Why doesn't the sun look like the other stars?
Actually the sun is very much like the other stars. But it is much closer. The nearest star other than the sun, Alpha Centauri, is over 200,000 times farther away! If we put the sun at that distance, it would look just like Alpha Centauri!
Is Earth moving away from the sun?
No, I don't think Earth is moving away from the sun. It has been in orbit at about the same distance for a long, long time or life would not have survived here.
What is going to happen to the sun?
We think that in about 4.5 billion years, the sun will run out of hydrogen in its center. The source of the sun's energy (and most other stars) is nuclear reactions that change hydrogen into helium. Then the center of the star will collapse, but only part way. The outer part will be blown out like a balloon, and our sun will become a "red giant." The surface will look red and will be a little cooler than it is now, but it will grow large — it will probably expand all the way out to the orbit of Mercury. At this point, the sun can use nuclear reactions of the helium that it made earlier, and convert it to carbon. When it runs out of nuclear reactions that can occur in the center, the sun will not be able to make much energy. So it will collapse, but we think that it will become a "white dwarf" — a small but hot star that would be only about the size of the earth! Then the white dwarf will slowly give off its heat, becoming dimmer and cooler, until eventually all that would be left is a star cinder. All this would take many millions of years.
When the sun becomes a red giant, it will be a whole lot hotter in the solar system! It will probably vaporize Mercury, and Venus and Earth would be charred. The outer planets would probably have their clouds burned away.
We think that only really massive, big stars can become black holes. When they get old, they will go through similar (although more complex) changes. But when a very massive star collapses, its gravity can be so great that it will compress its mass to a point — a black hole.

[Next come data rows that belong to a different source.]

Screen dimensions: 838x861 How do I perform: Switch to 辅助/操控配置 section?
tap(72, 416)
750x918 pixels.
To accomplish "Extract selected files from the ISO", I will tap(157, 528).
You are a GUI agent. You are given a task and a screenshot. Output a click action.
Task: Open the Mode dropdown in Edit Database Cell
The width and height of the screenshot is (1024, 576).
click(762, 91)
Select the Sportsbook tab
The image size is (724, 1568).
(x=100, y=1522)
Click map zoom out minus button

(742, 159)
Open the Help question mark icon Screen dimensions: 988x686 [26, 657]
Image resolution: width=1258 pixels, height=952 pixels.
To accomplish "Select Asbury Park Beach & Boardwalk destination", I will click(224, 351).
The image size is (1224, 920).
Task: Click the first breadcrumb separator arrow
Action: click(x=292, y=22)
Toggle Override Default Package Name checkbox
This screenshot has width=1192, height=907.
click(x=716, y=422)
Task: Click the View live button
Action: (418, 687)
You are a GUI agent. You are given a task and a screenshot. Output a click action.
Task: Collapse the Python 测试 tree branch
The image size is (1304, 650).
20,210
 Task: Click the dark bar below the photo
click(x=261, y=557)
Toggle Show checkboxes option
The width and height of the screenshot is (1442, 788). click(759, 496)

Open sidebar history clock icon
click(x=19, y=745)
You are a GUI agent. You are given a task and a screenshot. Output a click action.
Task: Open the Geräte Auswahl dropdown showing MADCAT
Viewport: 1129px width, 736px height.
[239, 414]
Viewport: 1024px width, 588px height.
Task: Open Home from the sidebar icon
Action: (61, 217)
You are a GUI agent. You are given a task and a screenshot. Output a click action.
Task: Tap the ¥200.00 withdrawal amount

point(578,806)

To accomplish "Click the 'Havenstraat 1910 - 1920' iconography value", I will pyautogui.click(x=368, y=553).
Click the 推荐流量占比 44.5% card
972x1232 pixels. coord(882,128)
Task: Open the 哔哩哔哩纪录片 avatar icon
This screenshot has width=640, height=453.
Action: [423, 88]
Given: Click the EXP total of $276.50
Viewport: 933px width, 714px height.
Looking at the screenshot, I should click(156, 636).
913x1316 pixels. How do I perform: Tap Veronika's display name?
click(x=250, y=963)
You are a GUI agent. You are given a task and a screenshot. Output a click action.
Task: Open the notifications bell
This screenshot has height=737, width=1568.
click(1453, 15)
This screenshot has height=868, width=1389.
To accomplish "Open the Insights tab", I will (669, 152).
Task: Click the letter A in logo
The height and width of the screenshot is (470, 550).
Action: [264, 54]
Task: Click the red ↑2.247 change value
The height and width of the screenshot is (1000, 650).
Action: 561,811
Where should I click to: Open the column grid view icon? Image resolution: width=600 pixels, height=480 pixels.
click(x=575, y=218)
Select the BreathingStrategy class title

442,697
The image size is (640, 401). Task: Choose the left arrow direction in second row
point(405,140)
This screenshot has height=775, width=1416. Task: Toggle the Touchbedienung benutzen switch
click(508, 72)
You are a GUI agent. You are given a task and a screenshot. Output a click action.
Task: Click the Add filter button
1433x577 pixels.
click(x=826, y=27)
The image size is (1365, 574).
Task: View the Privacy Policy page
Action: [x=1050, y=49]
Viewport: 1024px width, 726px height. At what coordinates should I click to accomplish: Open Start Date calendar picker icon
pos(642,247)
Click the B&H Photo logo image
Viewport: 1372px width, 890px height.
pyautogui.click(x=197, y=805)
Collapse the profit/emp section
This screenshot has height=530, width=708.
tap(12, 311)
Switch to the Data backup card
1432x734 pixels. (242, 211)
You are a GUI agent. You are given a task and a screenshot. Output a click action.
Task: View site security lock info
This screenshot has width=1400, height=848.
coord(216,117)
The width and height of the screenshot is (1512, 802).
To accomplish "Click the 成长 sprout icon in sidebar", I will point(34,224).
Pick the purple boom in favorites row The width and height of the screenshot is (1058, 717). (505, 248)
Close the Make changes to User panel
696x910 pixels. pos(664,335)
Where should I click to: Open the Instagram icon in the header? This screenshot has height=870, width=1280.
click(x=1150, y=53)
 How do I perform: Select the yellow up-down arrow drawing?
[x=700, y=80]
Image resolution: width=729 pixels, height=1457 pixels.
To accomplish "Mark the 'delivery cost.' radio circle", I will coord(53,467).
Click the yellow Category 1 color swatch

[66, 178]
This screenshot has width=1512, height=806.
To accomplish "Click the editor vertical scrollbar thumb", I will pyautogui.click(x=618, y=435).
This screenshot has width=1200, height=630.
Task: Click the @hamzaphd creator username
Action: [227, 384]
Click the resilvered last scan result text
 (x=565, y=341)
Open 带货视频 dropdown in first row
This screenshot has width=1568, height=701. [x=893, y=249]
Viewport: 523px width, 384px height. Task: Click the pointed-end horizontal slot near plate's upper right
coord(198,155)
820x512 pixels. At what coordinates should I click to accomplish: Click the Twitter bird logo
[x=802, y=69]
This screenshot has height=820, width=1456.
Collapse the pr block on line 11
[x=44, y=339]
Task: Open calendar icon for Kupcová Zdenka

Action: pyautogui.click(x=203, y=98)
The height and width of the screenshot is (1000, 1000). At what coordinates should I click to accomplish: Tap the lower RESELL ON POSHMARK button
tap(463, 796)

A black hole still has the same gravity as the star that made it. So it will affect only what is nearby, just like the star, except that if you get too close, zoom down the hole! But if a star had planets, they could probably continue in their orbits if nothing else changed. And no, the whole galaxy wouldn't be sucked up. We think that there may be big black holes in the center of many galaxies, but they are still not big enough to do that.
If the sun is so hot, why doesn't it just burn up?
A star can exist because the heat it generates inside, due to nuclear reactions, pushes outward, but this is balanced by its gravity, which pulls inward. For a star like our sun, these forces are in balance. We think that a really big star, once it uses up all its nuclear fuel, will collapse and nothing can stop it. Gravity will take over, and all the matter in the star will collapse to a point. Near that point, the gravity is so strong that even light can't escape. That is why it is a BLACK hole — no light. Although this may sound pretty crazy, we think we have found black holes at the centers of some galaxies!
The sun doesn't burn up because its source of power is nuclear energy. In the center of the star, there are tremendous temperatures (12 million degrees!) and pressures that help produce nuclear fusion. Hydrogen is being converted into helium, and energy is given off. The sun has a LOT of hydrogen. We know that the sun is about 4.5 billion years old, and we compute that it has about another five billion years to go before it runs out of hydrogen. So it will run out of fuel some day — fortunately for us it won't be for a LOOOONG time.
Why doesn't the sun drift off into another galaxy?
Our galaxy is composed of billions of stars. They "hang together" because of their gravity. So our sun is kept in its path in our galaxy by the gravity of all those other stars. Have you seen a picture of a spiral galaxy? We believe that is what the Milky Way looks like. The sun is in an orbit in our galaxy. It is moving (the other stars are too) in a huge circle around the center of the galaxy. It takes about 200 million years for it to go around once!
If the sun blows up, what effect will it have on the other planets?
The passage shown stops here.